John Brickels, an assistant coach for the Cleveland Browns in the new All-America Football Conference (AAFC), noticed Ulinski when he was playing at Marshall. Brickels had been a high school coach in Huntington, West Virginia, where Marshall is located, and saw him in action again when he played for the Super-Bombers. At Brickels' urging, Ulinski signed with the Browns in 1946. The Browns finished that season with a 12–2 record and went on to win the first AAFC championship. Ulinski was named a second-team All-Pro. Cleveland won the AAFC championship again in 1947, when Ulinski began playing middle linebacker on defense in addition to his role on the offensive line. Paul Brown, the coach of the Browns, called him the best offensive guard in the AAFC, and said the team "discovered he is about as good a middle line backer as we have on the team".

Cleveland had a perfect season in 1948, winning all of its games, and Ulinski again was named a second-team All-Pro. The Browns repeated as the league's champions for a fourth year in a row in 1949, Ulinski's last season in professional football.

==Coaching career==

===College===

Ulinski retired after the 1949 season and began a coaching career, accepting a job working under former Browns teammate Mike Scarry at Santa Clara University in California. Scarry had left a job at Cleveland's Western Reserve University to take the head coaching job at Santa Clara. In 1953, he was hired as an assistant line coach by Purdue University in Indiana.

===Professional===

The following year, Brown hired Ulinski to replace Weeb Ewbank as the team's tackles coach after Ewbank resigned to become head coach of the Baltimore Colts. "We've looked forward to the day when Ulinski would return to our organization as a coach", Brown said after the signing, calling him a "fine student of football" and a player who could teach the game well. The Browns, who by the time Ulinski joined as a coach had moved to the National Football League (NFL), won championships in both of Ulinski's first two years as an assistant under Brown.

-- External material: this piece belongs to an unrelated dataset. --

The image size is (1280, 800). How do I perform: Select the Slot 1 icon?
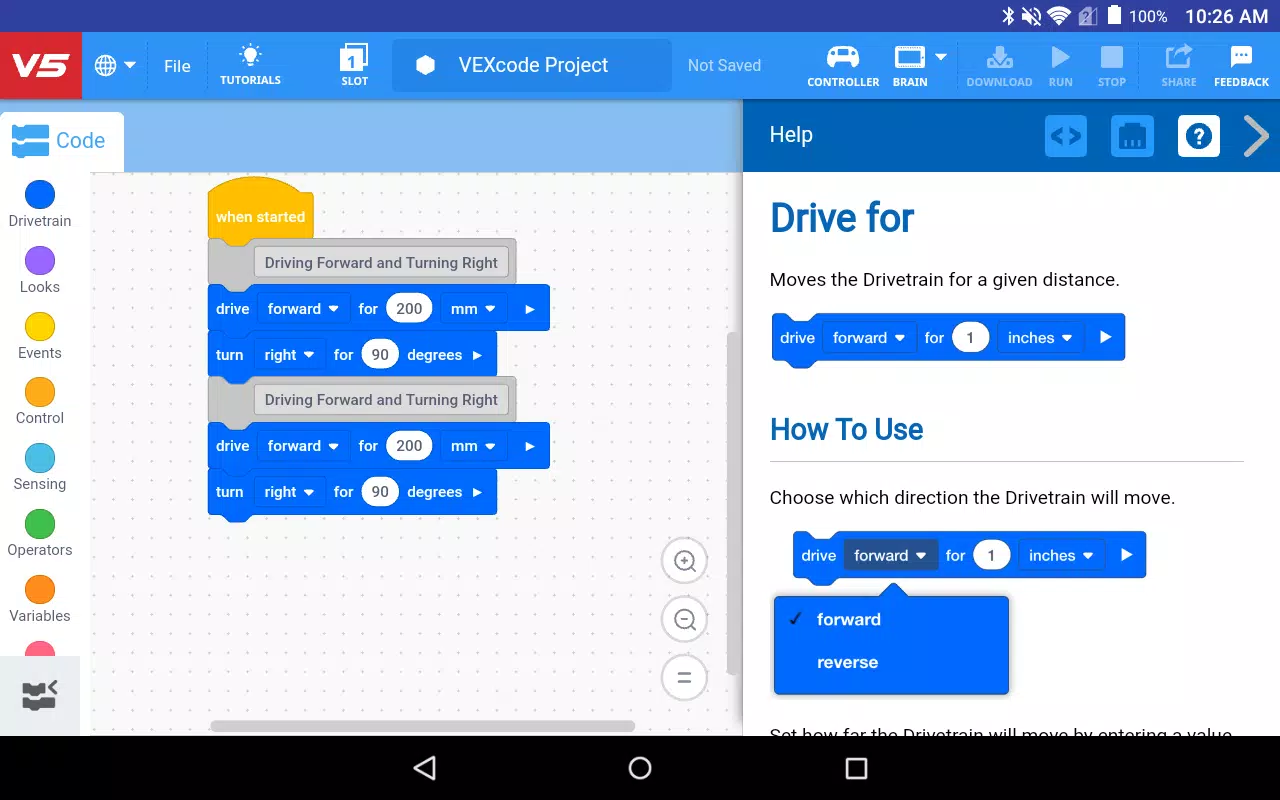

Paul Brown was fired 1963, two years after Art Modell took ownership of the team, but Ulinski stayed on the staff. Under his successor, former assistant Blanton Collier, worked primarily as a linebackers coach. The Browns won another championship while Ulinski was with the team in 1964.

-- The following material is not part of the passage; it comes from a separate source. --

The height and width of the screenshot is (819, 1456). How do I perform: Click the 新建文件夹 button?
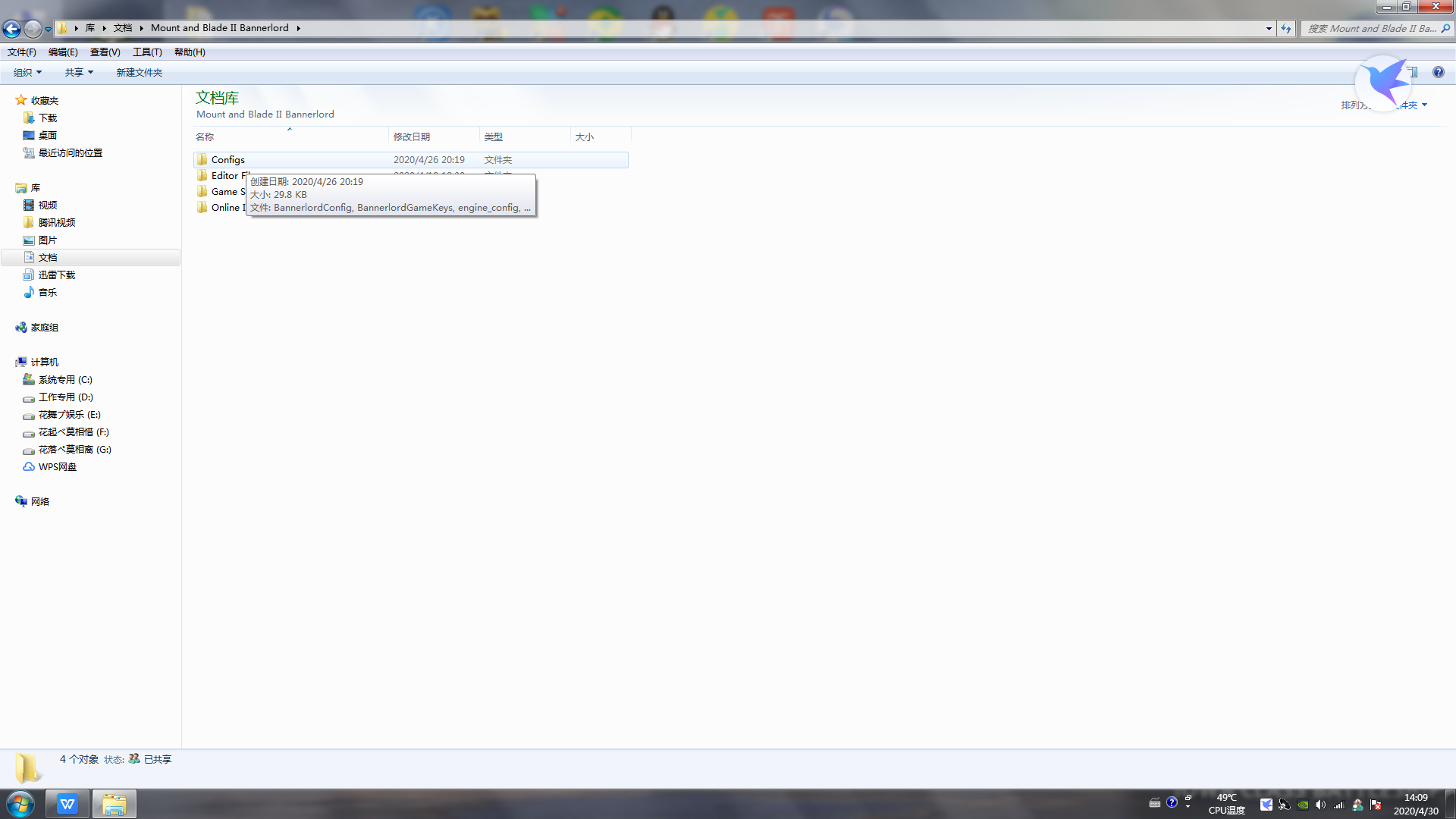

Ulinski continued as the linebackers coach and worked as an administrative coaching aide until 1971, when he was named the team's film coordinator. He held that position until he retired in 1984, having spent more than 30 years with the Browns as a player and coach. During his time in Cleveland, Ulinski coached numerous offensive linemen and linebackers who were fixtures of the Browns' successful teams of the 1950s and 1960s, including Gatski, Lou Groza, Dick Schafrath, Abe Gibron, Mike McCormack and Gene Hickerson. Gatski, Groza, McCormack and Hickerson were all later inducted into the Pro Football Hall of Fame.

==Later life and death==

Ulinski was inducted into Marshall University's athletic hall of fame in 1986 and the Beaver County, Pennsylvania sports hall of fame in 1990. He suffered from Alzheimer's disease in his later years and died in 2006 at a nursing home in Chardon, Ohio.